Eind 1905 emigreerde Pascin, net als veel andere kunstenaars aan het begin van de 20e eeuw, naar Parijs. De Parijse kunstwereld verwelkomde hem met open armen en hij vond al snel zijn weg naar het toneel. Later kreeg hij zelfs de bijnaam Prins van Montparnasse. Hij exposeerde in vele salons en bleef karikaturen en tekeningen voor tijdschriften en kranten verkopen. In Parijs ontmoette hij ook de schilder Hermine Lionette Cartan David en werd hij verliefd op haar.

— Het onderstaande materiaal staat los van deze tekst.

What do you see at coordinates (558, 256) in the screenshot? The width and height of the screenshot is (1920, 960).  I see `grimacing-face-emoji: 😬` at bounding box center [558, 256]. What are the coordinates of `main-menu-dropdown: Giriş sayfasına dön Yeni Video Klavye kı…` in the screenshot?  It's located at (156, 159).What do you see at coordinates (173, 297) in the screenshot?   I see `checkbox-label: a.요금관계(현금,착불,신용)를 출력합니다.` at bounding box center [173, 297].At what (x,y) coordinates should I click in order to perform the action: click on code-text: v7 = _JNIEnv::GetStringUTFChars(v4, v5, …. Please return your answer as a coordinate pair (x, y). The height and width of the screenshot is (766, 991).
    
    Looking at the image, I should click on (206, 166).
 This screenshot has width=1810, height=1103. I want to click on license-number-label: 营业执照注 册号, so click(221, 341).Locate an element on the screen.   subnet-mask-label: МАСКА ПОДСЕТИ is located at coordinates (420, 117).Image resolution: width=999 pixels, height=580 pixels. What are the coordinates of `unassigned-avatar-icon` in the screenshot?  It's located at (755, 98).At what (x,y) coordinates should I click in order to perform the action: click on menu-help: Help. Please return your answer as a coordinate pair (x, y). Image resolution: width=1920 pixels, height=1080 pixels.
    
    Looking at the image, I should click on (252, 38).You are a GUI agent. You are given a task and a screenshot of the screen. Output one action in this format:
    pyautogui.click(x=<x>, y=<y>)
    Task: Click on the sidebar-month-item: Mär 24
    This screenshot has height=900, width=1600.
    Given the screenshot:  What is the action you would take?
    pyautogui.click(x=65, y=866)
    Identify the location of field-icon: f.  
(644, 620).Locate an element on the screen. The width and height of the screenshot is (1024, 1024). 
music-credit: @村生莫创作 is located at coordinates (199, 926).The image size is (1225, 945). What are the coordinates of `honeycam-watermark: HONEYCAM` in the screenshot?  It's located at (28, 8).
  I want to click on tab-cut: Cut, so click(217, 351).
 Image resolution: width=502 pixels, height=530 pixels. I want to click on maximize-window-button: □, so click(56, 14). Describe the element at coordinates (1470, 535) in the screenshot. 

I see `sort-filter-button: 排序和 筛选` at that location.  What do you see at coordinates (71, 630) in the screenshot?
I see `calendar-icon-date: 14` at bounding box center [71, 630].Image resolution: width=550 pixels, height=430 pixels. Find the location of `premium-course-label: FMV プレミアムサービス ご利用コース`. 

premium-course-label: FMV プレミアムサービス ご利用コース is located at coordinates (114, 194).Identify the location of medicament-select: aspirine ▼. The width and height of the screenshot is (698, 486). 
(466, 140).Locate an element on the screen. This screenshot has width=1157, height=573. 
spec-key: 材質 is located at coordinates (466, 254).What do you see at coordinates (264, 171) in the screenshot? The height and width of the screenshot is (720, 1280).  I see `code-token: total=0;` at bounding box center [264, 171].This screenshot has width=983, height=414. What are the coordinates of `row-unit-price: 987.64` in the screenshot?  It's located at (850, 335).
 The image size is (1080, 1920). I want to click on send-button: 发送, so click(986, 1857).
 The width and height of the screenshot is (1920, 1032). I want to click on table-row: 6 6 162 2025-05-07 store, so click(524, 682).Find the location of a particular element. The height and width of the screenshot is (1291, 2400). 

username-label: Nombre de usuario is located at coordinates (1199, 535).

Aanvankelijk beperkte Pascins werk zich tot tekeningen, schetsen en aquarellen. Hij schilderde zijn eerste schilderijen vanaf 1907. Zijn meest voorkomende motieven zijn portretten en naakten, die sterk beïnvloed werden door het fauvisme en de stijl van Cézanne. Pascin wilde serieus genomen worden als kunstenaar van deze stijl, maar had er maar matig succes mee. Gefrustreerd over zijn trage persoonlijke ontwikkeling, bezocht hij het Louvre om de grote meesters te kopiëren en studeerde aan de Calarossi Academie.
Toen de Eerste Wereldoorlog uitbrak, verhuisde Pascin naar de Verenigde Staten om aan de militaire dienst te ontsnappen. Zijn vriendin volgde hem en het stel trouwde later in New York. Na afloop van de oorlog keerden ze terug naar Parijs. Hij was nauw verbonden met de stad en vooral met de kunstenaarswijk Montparnasse. Pascal leed aan alcoholisme en depressie. Op 45-jarige leeftijd, de avond voor een grote tentoonstelling, pleegde hij zelfmoord in zijn atelier. Zijn fortuin werd gelijkelijk verdeeld tussen zijn vrouw Hermine en zijn maîtresse Lucy Vidil Krohg, de vrouw van de Noorse schilder Per Krohg. Zijn begrafenis werd bijgewoond door duizenden kunstenaarsvrienden, maar ook door de obers en barmannen van de plaatselijke pubs.